Start of Records to use
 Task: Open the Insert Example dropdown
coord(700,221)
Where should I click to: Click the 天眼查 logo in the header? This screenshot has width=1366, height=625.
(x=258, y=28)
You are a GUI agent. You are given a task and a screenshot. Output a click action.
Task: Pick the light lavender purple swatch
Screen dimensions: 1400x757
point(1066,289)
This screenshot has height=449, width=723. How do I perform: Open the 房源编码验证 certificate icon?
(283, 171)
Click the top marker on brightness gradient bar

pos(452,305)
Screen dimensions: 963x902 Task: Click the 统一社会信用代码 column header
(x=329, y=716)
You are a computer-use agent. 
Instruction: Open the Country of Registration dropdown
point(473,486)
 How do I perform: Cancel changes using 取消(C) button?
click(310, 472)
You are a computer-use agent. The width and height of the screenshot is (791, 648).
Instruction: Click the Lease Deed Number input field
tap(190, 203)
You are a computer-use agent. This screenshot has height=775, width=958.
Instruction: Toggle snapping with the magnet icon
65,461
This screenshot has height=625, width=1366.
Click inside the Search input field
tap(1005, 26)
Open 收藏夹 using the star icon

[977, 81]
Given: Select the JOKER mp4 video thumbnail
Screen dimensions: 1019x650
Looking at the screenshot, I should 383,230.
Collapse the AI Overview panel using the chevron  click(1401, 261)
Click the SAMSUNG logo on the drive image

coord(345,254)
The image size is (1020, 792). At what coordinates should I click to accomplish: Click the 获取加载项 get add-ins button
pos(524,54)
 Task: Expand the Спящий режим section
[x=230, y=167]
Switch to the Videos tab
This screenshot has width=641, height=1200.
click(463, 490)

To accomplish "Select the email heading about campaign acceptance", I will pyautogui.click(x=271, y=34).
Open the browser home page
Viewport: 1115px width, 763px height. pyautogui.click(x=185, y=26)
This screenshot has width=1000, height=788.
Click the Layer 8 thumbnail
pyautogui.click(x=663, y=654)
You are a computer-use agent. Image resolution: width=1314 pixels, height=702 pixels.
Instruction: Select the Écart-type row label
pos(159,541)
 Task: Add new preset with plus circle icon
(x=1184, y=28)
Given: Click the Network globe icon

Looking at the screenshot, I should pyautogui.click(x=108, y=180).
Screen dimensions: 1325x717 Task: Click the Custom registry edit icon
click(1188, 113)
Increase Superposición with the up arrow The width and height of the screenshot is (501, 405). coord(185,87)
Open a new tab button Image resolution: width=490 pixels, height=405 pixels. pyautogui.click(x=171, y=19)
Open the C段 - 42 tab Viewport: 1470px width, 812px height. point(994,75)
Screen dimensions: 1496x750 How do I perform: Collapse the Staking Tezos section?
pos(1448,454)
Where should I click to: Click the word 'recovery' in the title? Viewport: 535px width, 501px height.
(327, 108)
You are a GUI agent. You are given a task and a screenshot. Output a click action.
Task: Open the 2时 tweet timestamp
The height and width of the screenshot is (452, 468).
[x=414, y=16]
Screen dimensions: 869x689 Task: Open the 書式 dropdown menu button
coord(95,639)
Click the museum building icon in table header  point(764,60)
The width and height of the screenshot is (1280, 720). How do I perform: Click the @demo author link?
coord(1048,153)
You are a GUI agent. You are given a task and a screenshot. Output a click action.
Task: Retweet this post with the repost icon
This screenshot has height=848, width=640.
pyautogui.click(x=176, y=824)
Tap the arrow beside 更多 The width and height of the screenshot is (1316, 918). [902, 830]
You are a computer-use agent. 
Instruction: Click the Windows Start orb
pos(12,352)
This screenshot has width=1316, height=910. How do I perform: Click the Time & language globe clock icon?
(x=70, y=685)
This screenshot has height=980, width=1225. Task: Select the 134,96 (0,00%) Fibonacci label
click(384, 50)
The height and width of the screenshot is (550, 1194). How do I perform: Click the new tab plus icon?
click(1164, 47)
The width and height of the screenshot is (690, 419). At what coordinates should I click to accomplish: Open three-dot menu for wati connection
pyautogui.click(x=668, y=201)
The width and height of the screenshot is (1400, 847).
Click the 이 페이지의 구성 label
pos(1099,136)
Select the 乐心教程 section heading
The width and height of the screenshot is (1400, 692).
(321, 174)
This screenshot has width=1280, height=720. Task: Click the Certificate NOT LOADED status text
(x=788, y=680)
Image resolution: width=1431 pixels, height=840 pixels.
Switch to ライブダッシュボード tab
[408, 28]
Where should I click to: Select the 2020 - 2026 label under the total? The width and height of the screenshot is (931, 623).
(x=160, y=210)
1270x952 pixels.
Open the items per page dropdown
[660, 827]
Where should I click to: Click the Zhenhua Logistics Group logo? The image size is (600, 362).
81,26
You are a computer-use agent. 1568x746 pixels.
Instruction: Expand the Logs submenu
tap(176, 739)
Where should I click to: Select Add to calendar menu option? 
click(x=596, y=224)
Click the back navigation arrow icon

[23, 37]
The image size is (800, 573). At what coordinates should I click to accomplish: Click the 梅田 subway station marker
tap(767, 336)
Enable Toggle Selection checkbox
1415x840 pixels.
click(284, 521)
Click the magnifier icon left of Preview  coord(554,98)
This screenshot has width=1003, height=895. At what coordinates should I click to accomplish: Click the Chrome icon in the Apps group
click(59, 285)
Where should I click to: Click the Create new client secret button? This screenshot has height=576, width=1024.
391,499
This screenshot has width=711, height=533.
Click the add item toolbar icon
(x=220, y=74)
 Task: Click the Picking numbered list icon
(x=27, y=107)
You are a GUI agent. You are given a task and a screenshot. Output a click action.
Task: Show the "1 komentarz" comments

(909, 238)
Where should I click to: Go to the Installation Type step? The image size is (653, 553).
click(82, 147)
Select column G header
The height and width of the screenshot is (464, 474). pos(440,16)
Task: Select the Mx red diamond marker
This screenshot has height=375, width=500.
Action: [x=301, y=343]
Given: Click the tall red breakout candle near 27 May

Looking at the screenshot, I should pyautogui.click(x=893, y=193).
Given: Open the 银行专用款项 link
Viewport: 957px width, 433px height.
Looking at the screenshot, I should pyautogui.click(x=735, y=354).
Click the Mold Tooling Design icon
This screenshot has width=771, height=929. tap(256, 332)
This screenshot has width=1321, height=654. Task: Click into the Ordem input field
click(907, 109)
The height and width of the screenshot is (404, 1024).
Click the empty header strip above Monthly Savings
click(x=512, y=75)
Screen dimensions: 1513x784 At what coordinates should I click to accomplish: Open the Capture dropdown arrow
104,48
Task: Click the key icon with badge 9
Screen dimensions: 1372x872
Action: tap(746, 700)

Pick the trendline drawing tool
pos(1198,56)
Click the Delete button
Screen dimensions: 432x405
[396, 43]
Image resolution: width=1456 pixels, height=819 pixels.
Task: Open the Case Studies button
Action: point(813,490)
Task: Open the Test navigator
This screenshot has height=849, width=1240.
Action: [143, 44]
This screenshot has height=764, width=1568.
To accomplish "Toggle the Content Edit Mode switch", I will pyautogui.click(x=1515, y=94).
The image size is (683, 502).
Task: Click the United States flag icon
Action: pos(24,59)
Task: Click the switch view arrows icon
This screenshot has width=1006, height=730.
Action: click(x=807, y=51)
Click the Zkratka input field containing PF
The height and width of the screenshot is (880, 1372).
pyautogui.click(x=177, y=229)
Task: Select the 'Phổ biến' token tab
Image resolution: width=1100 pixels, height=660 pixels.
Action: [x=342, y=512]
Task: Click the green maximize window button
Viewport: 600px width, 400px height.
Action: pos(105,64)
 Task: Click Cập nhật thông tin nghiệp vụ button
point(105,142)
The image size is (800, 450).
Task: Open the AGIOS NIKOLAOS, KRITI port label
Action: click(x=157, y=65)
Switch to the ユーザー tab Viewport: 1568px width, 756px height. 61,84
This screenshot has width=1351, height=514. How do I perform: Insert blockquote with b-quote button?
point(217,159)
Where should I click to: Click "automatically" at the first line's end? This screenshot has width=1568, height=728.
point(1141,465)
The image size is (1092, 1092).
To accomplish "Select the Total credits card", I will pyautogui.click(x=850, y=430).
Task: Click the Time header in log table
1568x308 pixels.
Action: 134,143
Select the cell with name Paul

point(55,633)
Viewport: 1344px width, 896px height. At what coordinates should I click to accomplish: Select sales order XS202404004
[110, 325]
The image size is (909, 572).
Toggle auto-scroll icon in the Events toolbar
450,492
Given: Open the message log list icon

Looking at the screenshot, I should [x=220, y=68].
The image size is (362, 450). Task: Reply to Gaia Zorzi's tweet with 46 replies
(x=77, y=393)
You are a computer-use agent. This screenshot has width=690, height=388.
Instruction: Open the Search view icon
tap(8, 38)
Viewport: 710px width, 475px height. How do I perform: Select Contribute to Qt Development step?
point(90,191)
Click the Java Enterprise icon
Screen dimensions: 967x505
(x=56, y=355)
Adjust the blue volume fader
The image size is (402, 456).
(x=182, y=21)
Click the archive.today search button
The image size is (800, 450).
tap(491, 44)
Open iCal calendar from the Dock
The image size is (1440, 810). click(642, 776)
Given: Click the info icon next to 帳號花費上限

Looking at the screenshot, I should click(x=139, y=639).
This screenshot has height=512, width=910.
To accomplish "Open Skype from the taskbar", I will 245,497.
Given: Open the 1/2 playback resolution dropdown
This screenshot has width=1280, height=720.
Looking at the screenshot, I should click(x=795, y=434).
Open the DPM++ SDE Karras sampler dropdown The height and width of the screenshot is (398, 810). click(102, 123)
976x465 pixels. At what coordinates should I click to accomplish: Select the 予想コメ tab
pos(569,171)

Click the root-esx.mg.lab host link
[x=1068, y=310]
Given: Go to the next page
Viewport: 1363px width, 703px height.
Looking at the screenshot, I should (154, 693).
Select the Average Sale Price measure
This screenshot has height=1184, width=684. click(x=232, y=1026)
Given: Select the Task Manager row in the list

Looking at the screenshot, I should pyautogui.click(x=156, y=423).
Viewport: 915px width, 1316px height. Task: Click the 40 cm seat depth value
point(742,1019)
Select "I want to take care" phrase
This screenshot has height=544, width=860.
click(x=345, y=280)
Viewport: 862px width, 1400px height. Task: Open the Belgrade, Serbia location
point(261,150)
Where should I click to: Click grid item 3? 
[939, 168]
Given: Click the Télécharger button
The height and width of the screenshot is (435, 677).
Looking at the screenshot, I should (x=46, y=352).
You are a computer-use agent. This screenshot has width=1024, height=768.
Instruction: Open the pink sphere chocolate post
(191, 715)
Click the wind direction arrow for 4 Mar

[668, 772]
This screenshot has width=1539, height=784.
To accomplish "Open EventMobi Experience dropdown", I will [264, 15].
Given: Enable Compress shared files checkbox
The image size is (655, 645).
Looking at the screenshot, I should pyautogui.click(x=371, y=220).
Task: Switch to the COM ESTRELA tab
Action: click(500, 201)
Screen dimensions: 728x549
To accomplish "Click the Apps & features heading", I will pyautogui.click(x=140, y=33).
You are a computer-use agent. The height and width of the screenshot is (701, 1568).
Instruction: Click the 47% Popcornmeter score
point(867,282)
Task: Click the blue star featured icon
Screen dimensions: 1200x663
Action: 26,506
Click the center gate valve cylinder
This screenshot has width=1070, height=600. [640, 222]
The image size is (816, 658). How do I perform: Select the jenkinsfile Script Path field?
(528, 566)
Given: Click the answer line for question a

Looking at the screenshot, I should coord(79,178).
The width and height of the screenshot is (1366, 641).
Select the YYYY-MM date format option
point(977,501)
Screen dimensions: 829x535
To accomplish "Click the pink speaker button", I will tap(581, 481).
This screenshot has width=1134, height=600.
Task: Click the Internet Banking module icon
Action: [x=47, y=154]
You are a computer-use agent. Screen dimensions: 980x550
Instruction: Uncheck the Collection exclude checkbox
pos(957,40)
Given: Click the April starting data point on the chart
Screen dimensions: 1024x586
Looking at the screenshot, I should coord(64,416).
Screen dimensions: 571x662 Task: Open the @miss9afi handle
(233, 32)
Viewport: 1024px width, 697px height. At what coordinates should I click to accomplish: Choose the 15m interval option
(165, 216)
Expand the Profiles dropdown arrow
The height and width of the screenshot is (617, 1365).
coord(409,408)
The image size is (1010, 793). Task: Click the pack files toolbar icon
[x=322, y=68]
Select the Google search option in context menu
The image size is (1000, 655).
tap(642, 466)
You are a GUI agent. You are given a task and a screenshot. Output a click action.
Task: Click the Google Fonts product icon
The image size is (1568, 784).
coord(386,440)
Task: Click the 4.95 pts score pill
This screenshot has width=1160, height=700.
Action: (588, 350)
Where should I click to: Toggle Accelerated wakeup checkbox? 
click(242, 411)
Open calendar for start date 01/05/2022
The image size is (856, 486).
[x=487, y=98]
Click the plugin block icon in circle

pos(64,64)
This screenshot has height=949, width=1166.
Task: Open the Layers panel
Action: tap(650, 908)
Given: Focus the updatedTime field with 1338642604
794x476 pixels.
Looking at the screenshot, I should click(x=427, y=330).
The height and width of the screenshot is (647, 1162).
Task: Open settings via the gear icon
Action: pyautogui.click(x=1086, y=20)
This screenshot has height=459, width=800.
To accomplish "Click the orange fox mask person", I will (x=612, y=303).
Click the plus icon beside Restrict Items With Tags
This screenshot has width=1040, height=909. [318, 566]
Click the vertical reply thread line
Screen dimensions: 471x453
End of Records to use
Activity:
Give back exactly the lines above, from the line containing "Increase Superposición with" through the line containing "Open the C段", with both end lines and nothing more.

Answer section:
Increase Superposición with the up arrow The width and height of the screenshot is (501, 405). coord(185,87)
Open a new tab button Image resolution: width=490 pixels, height=405 pixels. pyautogui.click(x=171, y=19)
Open the C段 - 42 tab Viewport: 1470px width, 812px height. point(994,75)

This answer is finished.